Update April 27, 2011: S.B. 172/H.B. 147 which would ban use of carbon monoxide  gas chambers to kill dogs and cats in shelters in Alabama, has been approved by a House of Representatives committee, the Committee on Agriculture and Forestry.

Previously, the Alabama state Senate voted 27-0 to pass the bill. 

The bill can now be voted on by the full House. There is widespread support to require animal shelters to dismantle CO gas chambers and get rid of them.

For more on this bill, read Animal Law Coalition’s report below.

Original report: An Alabama bill that would require animal shelters to dismantle gas chambers is gathering a lot of support throughout the legislature.

The bill known as Beckham’s Act, H. B. 147/S.B. 172 has more than 50 co-sponsors including Speaker of the House Mike Hubbard and the Senate President Pro Tempore Del Marsh.

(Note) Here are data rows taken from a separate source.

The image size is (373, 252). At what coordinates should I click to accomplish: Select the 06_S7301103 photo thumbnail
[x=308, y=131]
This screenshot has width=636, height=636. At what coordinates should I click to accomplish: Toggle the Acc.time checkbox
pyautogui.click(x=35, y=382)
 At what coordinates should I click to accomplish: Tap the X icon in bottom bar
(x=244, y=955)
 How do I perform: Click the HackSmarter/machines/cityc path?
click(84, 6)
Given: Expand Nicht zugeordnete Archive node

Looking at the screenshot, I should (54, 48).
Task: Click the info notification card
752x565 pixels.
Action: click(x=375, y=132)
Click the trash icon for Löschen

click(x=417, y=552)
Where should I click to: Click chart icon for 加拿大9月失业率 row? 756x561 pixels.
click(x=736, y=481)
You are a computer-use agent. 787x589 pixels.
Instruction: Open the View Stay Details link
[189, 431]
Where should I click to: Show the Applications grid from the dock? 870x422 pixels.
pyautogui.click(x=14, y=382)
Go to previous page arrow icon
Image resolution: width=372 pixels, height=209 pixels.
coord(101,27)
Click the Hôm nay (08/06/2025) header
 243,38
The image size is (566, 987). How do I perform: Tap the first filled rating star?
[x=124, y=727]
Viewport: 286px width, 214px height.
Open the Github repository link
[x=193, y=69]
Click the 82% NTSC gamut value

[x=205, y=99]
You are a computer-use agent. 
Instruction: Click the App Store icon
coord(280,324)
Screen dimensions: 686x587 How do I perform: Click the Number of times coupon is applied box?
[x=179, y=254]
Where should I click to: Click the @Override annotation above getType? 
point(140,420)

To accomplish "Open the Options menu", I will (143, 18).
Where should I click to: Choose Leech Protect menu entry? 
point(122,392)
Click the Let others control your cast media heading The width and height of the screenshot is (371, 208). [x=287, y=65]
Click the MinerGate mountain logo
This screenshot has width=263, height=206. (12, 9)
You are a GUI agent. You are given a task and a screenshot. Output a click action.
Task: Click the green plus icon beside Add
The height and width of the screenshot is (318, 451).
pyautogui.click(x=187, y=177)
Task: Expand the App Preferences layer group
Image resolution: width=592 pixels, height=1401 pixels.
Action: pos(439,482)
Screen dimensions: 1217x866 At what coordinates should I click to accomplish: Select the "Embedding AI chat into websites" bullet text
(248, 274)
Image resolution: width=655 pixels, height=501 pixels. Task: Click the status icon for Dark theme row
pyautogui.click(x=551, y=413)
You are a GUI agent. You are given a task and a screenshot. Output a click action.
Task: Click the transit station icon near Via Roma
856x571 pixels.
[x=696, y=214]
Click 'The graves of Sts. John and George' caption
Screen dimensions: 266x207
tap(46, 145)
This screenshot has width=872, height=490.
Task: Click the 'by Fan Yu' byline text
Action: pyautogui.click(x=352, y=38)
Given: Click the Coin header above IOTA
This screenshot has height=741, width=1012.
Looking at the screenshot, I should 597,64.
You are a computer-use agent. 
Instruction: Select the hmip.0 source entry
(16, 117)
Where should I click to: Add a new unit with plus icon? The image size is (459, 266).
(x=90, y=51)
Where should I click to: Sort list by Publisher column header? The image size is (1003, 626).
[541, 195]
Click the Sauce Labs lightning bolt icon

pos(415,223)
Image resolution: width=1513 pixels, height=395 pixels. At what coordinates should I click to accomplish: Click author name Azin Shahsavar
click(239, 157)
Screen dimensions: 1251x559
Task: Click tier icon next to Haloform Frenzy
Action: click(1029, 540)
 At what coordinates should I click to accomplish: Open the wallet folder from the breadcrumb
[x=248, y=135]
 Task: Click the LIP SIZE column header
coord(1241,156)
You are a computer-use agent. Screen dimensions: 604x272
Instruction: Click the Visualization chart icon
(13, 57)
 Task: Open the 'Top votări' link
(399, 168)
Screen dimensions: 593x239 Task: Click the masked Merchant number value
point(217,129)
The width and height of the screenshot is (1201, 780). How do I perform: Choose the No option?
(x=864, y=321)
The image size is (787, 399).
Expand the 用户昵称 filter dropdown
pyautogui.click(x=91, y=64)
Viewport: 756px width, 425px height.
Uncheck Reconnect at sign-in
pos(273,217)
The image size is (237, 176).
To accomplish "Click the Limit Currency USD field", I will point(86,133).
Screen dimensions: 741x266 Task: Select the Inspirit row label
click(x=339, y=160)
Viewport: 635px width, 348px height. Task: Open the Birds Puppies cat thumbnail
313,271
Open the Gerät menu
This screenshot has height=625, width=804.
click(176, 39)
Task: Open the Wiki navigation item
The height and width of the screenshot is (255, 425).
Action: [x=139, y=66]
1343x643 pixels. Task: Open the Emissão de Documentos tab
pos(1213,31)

Under the bill it would no longer be legal to use carbon monoxide gas chambers to kill dogs and cats. Instead, animals could only be euthanized by injection.

Beckham is the name of a dog, pictured here, who survived a CO gassing in Cullman County last January. The dog named Peaknuckle at the time was put into the gas chamber before a rescuer, Sonya Graham, could get to the shelter to take him home.

But he was found alive, and Graham took him home, renaming him Beckham.

The Alabama bill follows successful efforts in recent years in other states to stop the use of CO gas chambers to kill shelter animals.